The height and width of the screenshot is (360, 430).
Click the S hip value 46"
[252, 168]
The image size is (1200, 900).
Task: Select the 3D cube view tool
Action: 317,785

····················

* _Try it_
Each line above should be reproduced exactly, with nothing omitted.

* _Response to this task_
The height and width of the screenshot is (360, 430).
Click the S hip value 46"
[252, 168]
The image size is (1200, 900).
Task: Select the 3D cube view tool
Action: 317,785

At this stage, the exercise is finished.